Your instructions :: Every line from the one with "Image resolution: width=1264" through the last line below should be repeated exactly; pictures stay out of the copy.
======== Extracted information ========
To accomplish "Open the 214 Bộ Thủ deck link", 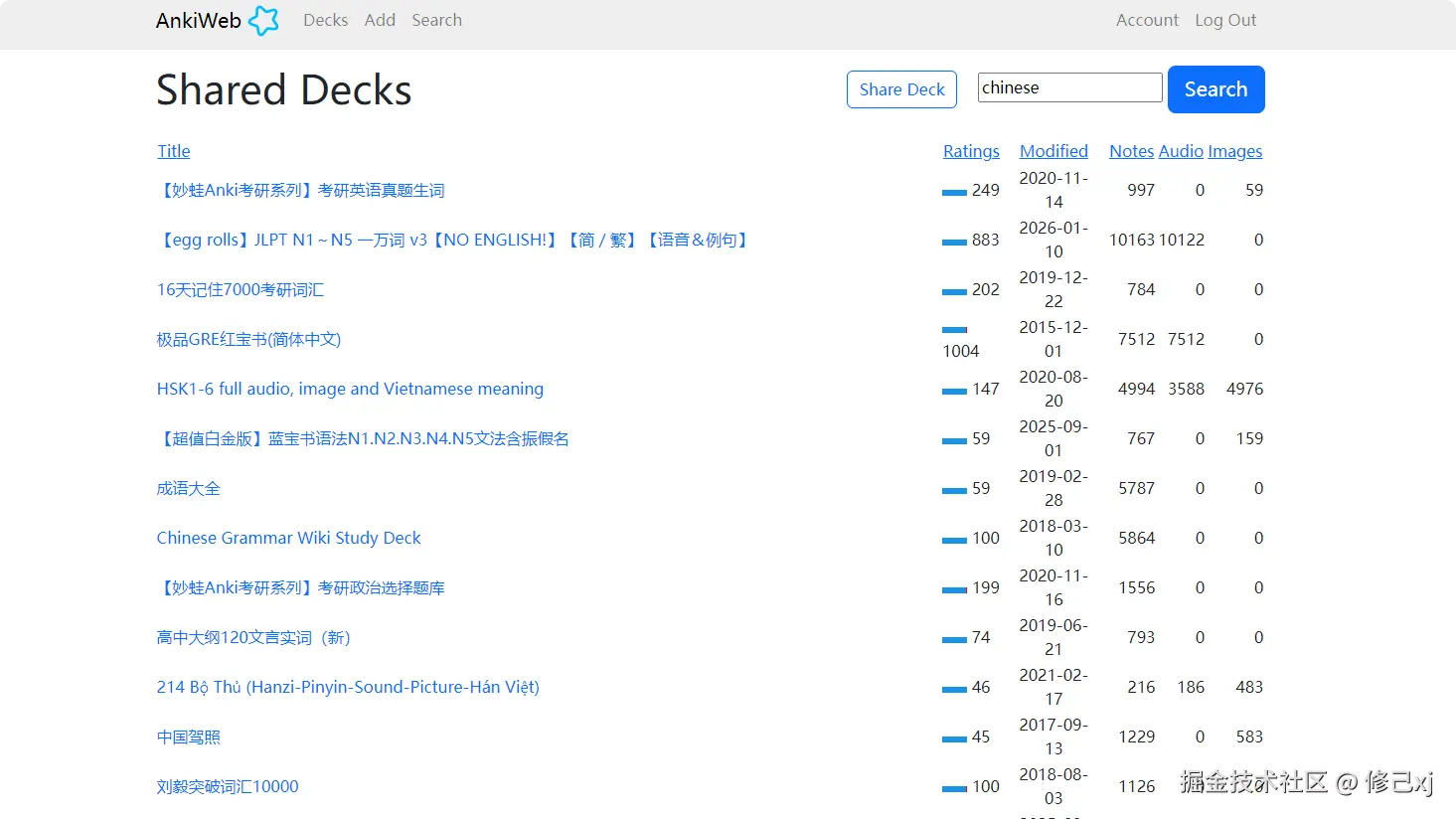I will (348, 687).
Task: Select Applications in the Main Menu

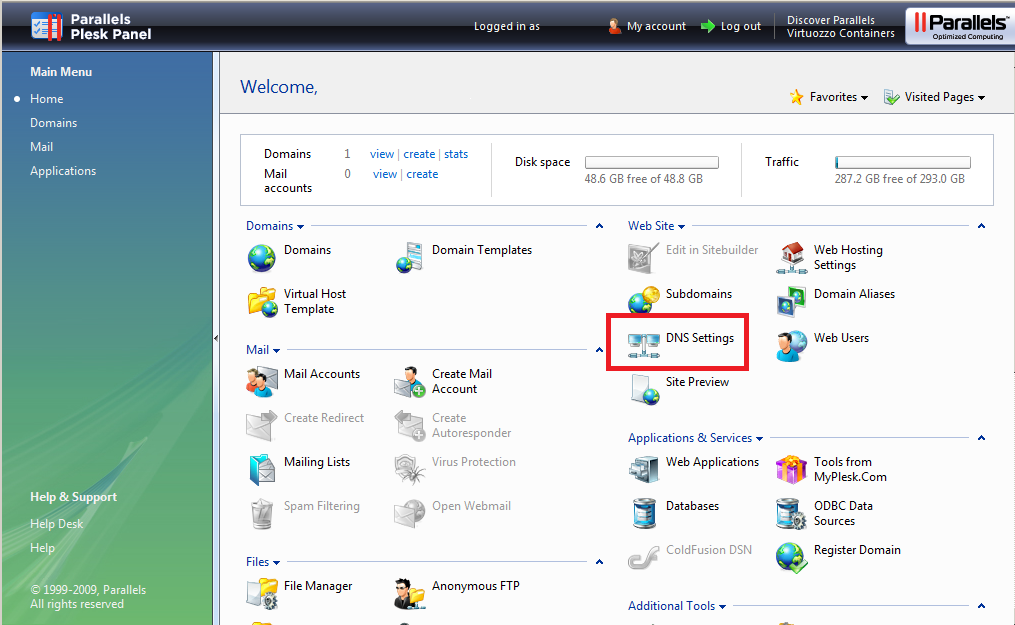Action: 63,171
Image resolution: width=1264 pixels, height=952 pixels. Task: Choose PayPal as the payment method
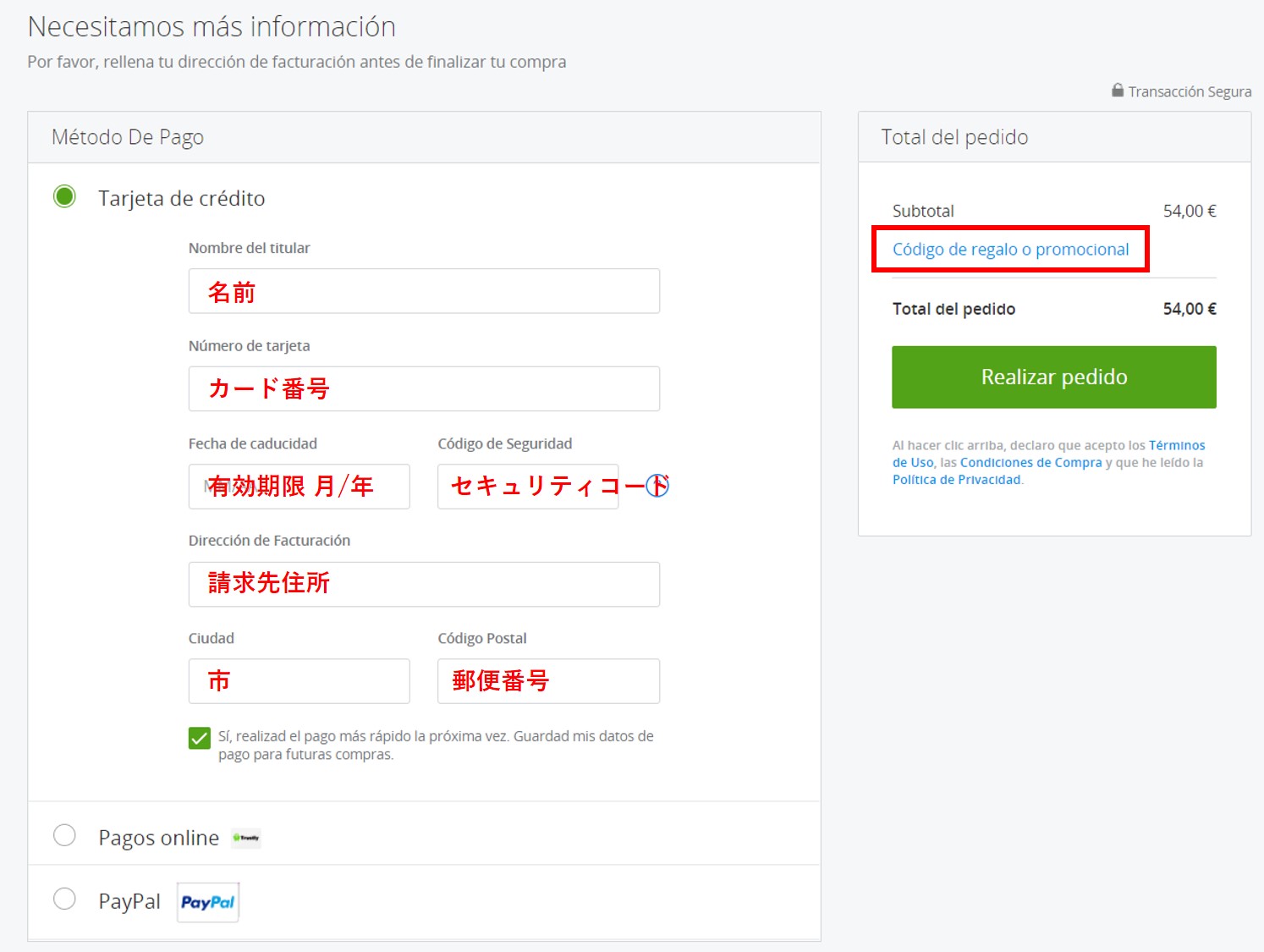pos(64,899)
========
Solution below ::
Image resolution: width=1264 pixels, height=952 pixels. Task: Choose PayPal as the payment method
pos(64,899)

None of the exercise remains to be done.